From 45d95eab76a9b78fcf24e4d65a2764dd4908d897 Mon Sep 17 00:00:00 2001
From: Tim Morgan <tim@timmorgan.org>
Date: Sun, 16 Jun 2024 08:41:03 -0500
Subject: [PATCH] Add support for regexp passed to String#index

---
 include/natalie/string_object.hpp |  10 +-
 spec/core/string/index_spec.rb    | 355 ++++++++++++++++++++++++++++++
 spec/core/string/match_spec.rb    |  10 +-
 spec/shared/string/end_with.rb    |   8 +-
 src/regexp_object.cpp             |   2 +
 src/string_object.cpp             |  60 +++--
 6 files changed, 407 insertions(+), 38 deletions(-)

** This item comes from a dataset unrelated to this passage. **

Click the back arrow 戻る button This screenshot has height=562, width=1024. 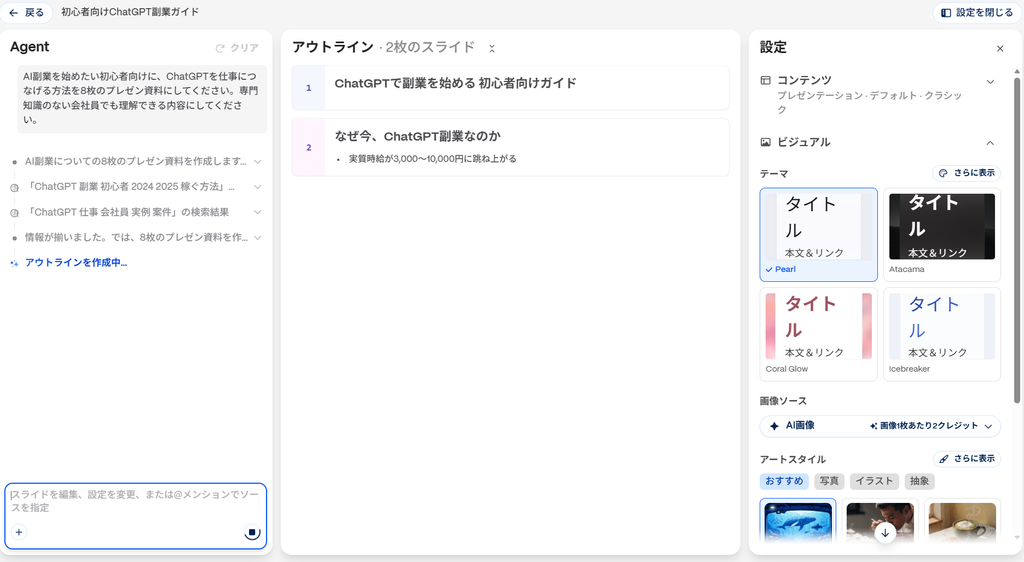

 create mode 100644 spec/core/string/index_spec.rb

diff --git a/include/natalie/string_object.hpp b/include/natalie/string_object.hpp
index 95c7955cf..1d15a6121 100644
--- a/include/natalie/string_object.hpp
+++ b/include/natalie/string_object.hpp
@@ -273,9 +273,9 @@ class StringObject : public Object {
     StringObject *successive(Env *);
     StringObject *successive_in_place(Env *);
 
-    Value index(Env *, Value, Value) const;
-    Value index(Env *, Value, size_t start) const;
-    nat_int_t index_int(Env *, Value, size_t byte_start) const;
+    Value index(Env *, Value, Value);
+    Value index(Env *, Value, size_t start);
+    nat_int_t index_int(Env *, Value, size_t byte_start);
 
     Value rindex(Env *, Value) const;
 
@@ -396,8 +396,8 @@ class StringObject : public Object {
 
     static size_t byte_index_to_char_index(ArrayObject *chars, size_t byte_index);
 
-    size_t char_index_to_byte_index(size_t) const;
-    size_t byte_index_to_char_index(size_t) const;
+    ssize_t char_index_to_byte_index(size_t) const;
+    ssize_t byte_index_to_char_index(size_t) const;
 
     static CaseMapType check_case_options(Env *env, Value arg1, Value arg2, bool downcase = false);
 
diff --git a/spec/core/string/index_spec.rb b/spec/core/string/index_spec.rb
new file mode 100644
index 000000000..bda38c78c
--- /dev/null
+++ b/spec/core/string/index_spec.rb
@@ -0,0 +1,355 @@
+# -*- encoding: utf-8 -*-
+require_relative '../../spec_helper'
+require_relative 'fixtures/classes'
+
+describe "String#index" do
+  it "raises a TypeError if passed nil" do
+    -> { "abc".index nil }.should raise_error(TypeError)
+  end
+
+  it "raises a TypeError if passed a boolean" do
+    -> { "abc".index true }.should raise_error(TypeError)
+  end
+
+  it "raises a TypeError if passed a Symbol" do
+    -> { "abc".index :a }.should raise_error(TypeError)
+  end
+
+  it "calls #to_str to convert the first argument" do
+    char = mock("string index char")
+    char.should_receive(:to_str).and_return("b")
+    "abc".index(char).should == 1
+  end
+
+  it "calls #to_int to convert the second argument" do
+    offset = mock("string index offset")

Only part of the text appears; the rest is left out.